DevSource: What's the dumbest thing you were ever asked in a technical job interview? What was the best question you were asked?

Currie: I don't recall a single interview question that stands out as the dumbest, but there are two categories of questions that I consider to be very dumb.

The first category is brain teasers. These are the questions that usually require either some big "Aha!" or having heard the question before in order to successfully answer it during an interview. The stupid "three lightbulbs" question is a great example of a brain teaser.

DevSource: Three lightbulbs?

Currie: There are three lightbulbs in a small room that are wired to three standard switches outside the room. I will close the door to the room, give you the opportunity to manipulate the switches however you like, open the door, and then examine the lightbulbs however you like. From this one cycle of manipulate/examine, tell me which lightbulb corresponds to which switch. (All lightbulbs start in the off position.)

The Solution: Turn one switch on. Leave one switch off. For the third switch, turn it on, leave it on for a minute, and then turn it off. Then enter the room.
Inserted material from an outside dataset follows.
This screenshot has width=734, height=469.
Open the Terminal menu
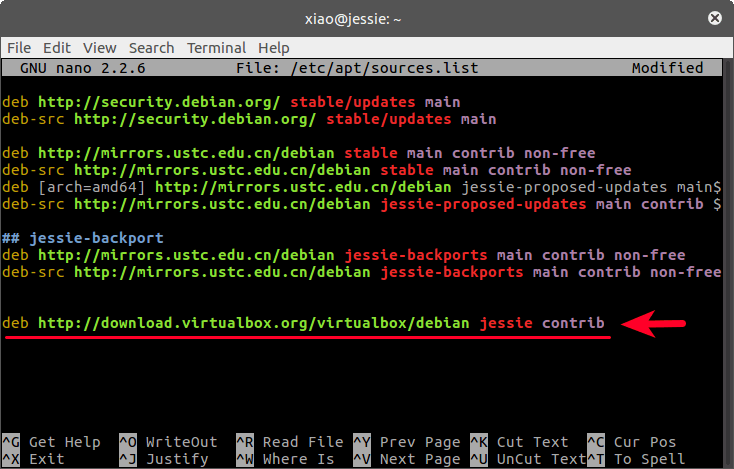[x=217, y=48]
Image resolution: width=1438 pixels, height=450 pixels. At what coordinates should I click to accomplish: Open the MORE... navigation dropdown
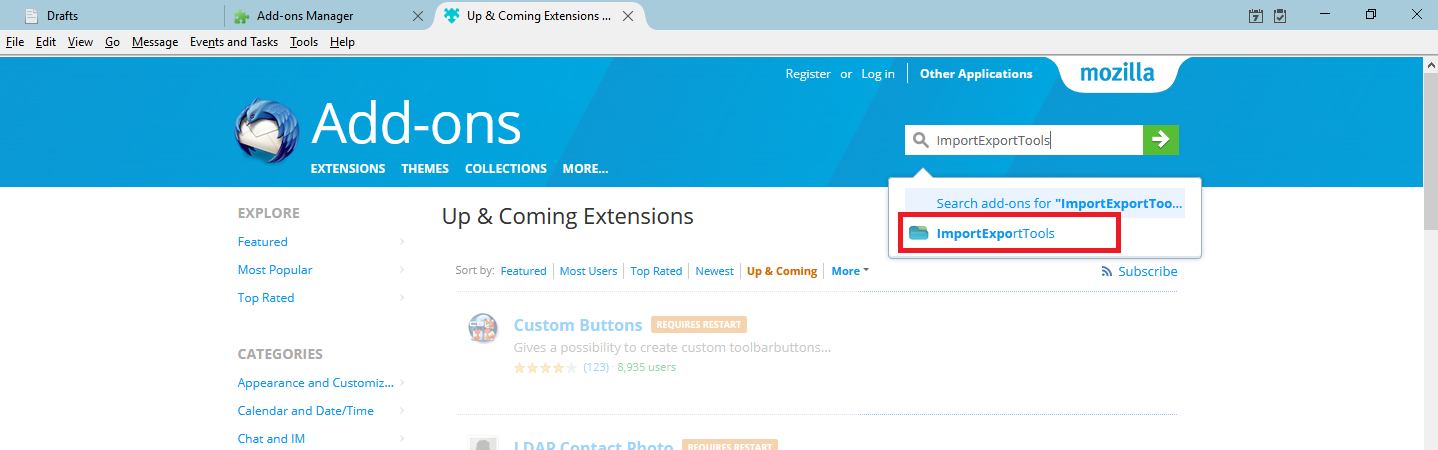[585, 169]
The lighted bulb corresponds to the switch you turned on. The unlighted bulb that is cool to the touch corresponds to the switch you left off. The unlighted bulb that is warm to the touch corresponds to the switch that you turned on, then off. (Note that this solution doesn't work well for LED or flourescent lights.)

These questions tell you very little about the technical skill or problem solving capabilities of the candidate. Sometimes you'll get clever and creative answers to these types of questions, but clever and creative people will likely give you similarly impressive answers to questions that are substantially more interesting.

The second category of very dumb interview questions appear to be designed to determine if the interview candidate is a walking programming language specification document. In these cases, the interviewer will pick out the pettiest possible detail of a specific programming language (C++, C#, VB, Java, whatever) and present a programming problem that reveals the candidate's knowledge of this obscure syntactic idiosyncrasy. At Microsoft, and more specifically on my team, I much prefer to have a coworker who is smart enough to solve hard problems (and maybe learn some crufty language syntax along the way) than someone who has an encyclopedic knowledge of any given programming language. And this is coming from someone on the C++ compiler team, where knowing a lot about the deep details of the C++ language can be more useful than on most teams.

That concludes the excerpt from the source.